* **ASSIGNED TASK**:
In the abstract below on NRP2 and PNET angiogenesis, which methods are named as the ones used to detect the mechanism by which NRP2 induces angiogenesis?

* **EXCERPTED TEXT**:

++++

Vascular NRP2 triggers PNET angiogenesis via activating SSH1-cofilin axis

Background Angiogenesis is a critical step in pancreatic neuroendocrine tumour (PNET) growth and may be a selective target for PNET therapy. However, PNET is robustly resistant to current antiangiogenic therapies which primarily target the VEGFR pathway. Thus, PNET angiogenesis mechanism was urgently to be clarified. Methods Dataset analysis was used to identify PNET angiogenesis related genes. Immunohistochemistry was performed to determine relation among Neuropilin 2 (NRP2), VEGFR2 and CD31. Cell proliferation, wound-healing and tube formation assay were investigated to clarify the function of NRP2 in angiogenesis. The mechanism involved in NRP2 inducing angiogenesis was detected by mutant construction, Western blot, and immunofluorescence assay. In vivo, mice model was performed to evaluate the effect of NRP2 antibody, and clinical data was recruited to verify association between NRP2 and patients prognosis. Results NRP2, a VEGFR2 co-receptor, positively correlated with vascularity rather than with VEGFR2 in PNET tissues. NRP2 promoted PNET cell medium-treated HUVEC cell migration via a VEGF/VEGFR2-independent pathway. Moreover, NRP2 induced F-actin polymerization by activating the actin-binding protein cofilin. Mechanistically, cofilin phosphatase slingshot-1 (SSH1) was highly expressed involved in NRP2-activating cofilin. Silencing SSH1 rescued NRP2-activated HUVEC cell migration and F-actin polymerization. Furthermore, blocking NRP2 in vivo suppressed PNET angiogenesis and tumour growth. High NRP2 expression was associated with poor prognosis in PNET patients. Conclusion Vascular NRP2 promotes PNET angiogenesis via activating SSH1/cofilin/actin axis. Our findings demonstrate NRP2 to be an important regulator of angiogenesis and potential therapeutic target of anti-angiogenesis therapy for PNET.

++++

* **DATA EXTRACT**:
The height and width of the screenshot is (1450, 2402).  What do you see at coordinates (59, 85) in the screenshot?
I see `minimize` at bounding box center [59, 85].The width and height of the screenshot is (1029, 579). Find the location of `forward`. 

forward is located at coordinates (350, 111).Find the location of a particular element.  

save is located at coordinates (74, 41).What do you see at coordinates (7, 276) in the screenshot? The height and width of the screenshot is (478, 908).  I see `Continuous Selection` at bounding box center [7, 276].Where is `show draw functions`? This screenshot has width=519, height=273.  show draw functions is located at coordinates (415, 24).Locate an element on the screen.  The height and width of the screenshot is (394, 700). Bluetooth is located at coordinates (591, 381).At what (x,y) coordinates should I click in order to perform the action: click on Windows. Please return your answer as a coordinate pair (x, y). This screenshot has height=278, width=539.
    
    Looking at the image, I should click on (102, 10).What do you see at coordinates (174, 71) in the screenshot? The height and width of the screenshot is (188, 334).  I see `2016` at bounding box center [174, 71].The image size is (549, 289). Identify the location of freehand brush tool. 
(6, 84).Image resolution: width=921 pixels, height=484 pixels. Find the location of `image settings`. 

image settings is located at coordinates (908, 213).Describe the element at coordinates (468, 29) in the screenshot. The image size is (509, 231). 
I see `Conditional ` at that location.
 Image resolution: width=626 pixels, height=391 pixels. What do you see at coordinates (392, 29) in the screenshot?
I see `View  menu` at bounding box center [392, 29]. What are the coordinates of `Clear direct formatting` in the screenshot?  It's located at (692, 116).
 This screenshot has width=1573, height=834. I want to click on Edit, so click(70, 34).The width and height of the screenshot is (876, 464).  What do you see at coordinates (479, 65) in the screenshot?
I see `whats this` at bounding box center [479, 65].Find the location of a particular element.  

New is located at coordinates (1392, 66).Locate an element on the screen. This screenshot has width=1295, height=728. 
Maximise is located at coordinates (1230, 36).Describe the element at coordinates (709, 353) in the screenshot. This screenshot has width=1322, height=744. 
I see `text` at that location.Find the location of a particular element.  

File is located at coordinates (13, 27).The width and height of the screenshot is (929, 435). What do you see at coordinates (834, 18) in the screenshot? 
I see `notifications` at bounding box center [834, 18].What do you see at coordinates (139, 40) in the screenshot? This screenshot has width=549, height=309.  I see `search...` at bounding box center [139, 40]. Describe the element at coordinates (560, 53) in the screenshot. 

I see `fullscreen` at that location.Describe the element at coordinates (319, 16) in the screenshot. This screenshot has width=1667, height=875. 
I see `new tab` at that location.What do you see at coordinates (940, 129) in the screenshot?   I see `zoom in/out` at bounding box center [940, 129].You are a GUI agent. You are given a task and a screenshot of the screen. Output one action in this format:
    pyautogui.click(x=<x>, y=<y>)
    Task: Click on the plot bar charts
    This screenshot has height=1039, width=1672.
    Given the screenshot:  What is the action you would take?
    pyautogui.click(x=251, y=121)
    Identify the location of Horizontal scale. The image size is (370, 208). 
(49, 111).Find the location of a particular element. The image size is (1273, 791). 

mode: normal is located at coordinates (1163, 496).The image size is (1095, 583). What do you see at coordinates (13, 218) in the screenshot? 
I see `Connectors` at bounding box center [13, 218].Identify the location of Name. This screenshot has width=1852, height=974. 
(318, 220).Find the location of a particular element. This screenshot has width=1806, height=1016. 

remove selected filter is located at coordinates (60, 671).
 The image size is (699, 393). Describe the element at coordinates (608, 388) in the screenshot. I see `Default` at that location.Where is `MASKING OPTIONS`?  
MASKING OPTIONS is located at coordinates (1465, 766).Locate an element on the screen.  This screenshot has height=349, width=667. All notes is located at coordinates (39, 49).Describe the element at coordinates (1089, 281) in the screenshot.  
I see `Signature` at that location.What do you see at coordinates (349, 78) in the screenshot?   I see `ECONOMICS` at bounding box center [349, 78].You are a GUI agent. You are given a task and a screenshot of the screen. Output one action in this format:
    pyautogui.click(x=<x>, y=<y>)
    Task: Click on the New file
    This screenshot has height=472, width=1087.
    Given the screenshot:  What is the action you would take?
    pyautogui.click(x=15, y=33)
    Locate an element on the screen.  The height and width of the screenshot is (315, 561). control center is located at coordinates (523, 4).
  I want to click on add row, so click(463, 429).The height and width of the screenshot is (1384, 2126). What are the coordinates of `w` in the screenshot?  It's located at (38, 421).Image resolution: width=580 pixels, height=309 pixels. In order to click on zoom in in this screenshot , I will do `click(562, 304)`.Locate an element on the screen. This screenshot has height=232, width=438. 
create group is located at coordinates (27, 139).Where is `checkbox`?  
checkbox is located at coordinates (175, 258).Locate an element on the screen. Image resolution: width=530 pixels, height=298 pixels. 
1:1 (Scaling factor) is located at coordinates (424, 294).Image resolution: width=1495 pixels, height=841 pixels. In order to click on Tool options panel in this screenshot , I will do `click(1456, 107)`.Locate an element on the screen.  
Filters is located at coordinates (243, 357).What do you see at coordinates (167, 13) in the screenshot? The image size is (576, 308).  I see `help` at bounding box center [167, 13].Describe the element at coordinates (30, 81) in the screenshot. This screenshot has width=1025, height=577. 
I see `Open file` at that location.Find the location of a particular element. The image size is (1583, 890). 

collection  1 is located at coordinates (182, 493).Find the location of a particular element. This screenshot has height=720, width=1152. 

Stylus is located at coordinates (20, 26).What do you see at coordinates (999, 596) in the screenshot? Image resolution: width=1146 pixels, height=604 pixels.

++++

* **TASK OUTPUT**:
- Mutant construction
- Western blot
- Immunofluorescence assay